What are some of the things you’ve seen built out?
Well, it’s initial capital infrastructure, so it’s making sure there’s a brand-new HVAC system. If it’s a restaurant, it’s providing help with venting and making sure it has all the electric capacity, bringing gas up quickly. All these things take time and money. And I think when you’re speaking to sophisticated retailers, whether they’re in the food business or if they’re selling clothing, they need as much help so they can hit the ground running and start making money quickly. And that’s what’s going to keep them in the space longer and there won’t be much turnover.

I think there’s become this kind of come-togetherness with a lot of our landlord population in New York City and across the country, where they understand that, and they’re willing to participate, to make sure that they have good, long-standing relationships with retailers.

You talked about folks who were dependent on the office side. With that softening are you seeing different strategies or just targeting different locations?
I think it opens the doors to a lot of other neighborhoods, if you were strictly dependent on that. If they didn’t have a residential kind of distribution or point of presence in the core residential areas, that’s something that’s now considered because there’s more daytime population that needs to be serviced. 

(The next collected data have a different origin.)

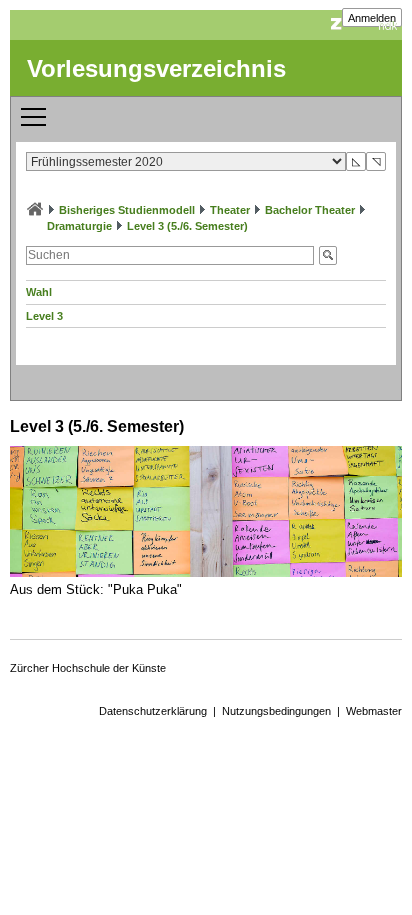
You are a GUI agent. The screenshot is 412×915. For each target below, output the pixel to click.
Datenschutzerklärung (153, 711)
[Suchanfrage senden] (328, 255)
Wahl (39, 292)
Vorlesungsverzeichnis (156, 68)
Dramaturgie (79, 226)
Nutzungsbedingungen (276, 711)
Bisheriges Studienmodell (127, 210)
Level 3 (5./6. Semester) (187, 226)
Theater (230, 210)
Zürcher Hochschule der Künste (88, 668)
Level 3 (44, 316)
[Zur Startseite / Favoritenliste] (35, 210)
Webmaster (374, 711)
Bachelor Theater (310, 210)
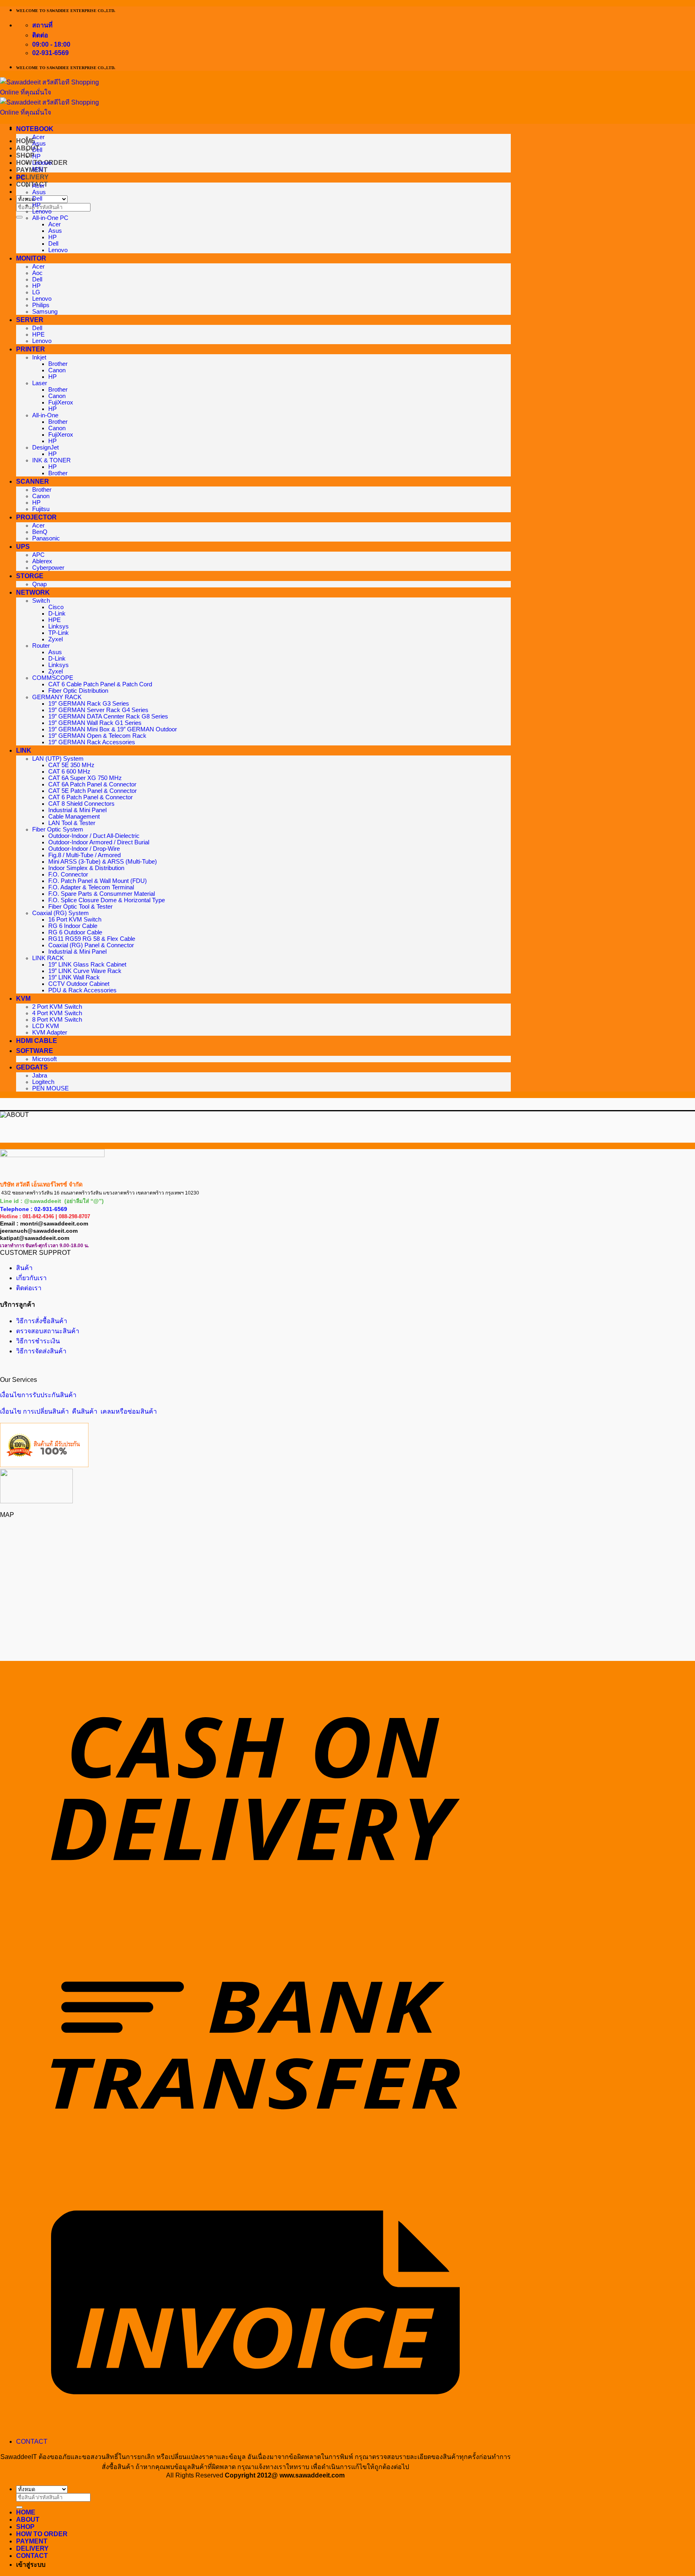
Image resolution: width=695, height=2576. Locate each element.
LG (36, 292)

But I think it just kind of changes the parameters. I think that you just study your business better, you understand the metrics, you understand the flows of when people are coming in the door; how they’re spending money; when they’re spending money.

And if you’re educated and you have that data, you can communicate that to a landlord. And what you’ll see is that pricing on some of those areas will probably level off because of the fact that there’s only a certain amount of money you can make within five days.

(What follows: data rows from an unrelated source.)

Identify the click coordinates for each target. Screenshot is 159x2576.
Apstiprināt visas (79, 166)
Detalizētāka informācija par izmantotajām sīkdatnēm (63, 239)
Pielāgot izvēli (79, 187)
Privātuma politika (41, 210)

How’s this year going and what do you see moving forward? Do you see increased activity?
We’ve seen positive momentum in the first part of the year. We feel pretty confident that it’s going to continue. We’re seeing a lot of activity in some of the core luxury areas of New York City, which is great. Madison Avenue is a really great market. It’s super strong right now. We’re excited to see what’s going on.

I think from a consumer perspective or just the person that’s not in retail real estate, to walk down some of these streets and to see so much vacancy, it’s easy to think, “What’s going on?” But what you will see over the next six months is all these brand-new stores opening because all those deals were signed already.

Does it feel like tourism is back in Manhattan? And is that propelling the industry?
Yes, the subway is busy, Time Square is busy. You can see people on the street, you can hear the different languages and people coming from other countries.

Any other major takeaways? Is there anything else people should know about in the retail industry today?
I think retailers are getting smarter and smarter by the day, and landlords are listening. And I think that’s what the whole aspect of growth is going to take into play.

I think that if everyone just kind of sits down and listens to one another’s businesses and understands what their parameters are, there’ll be a tremendous amount of success.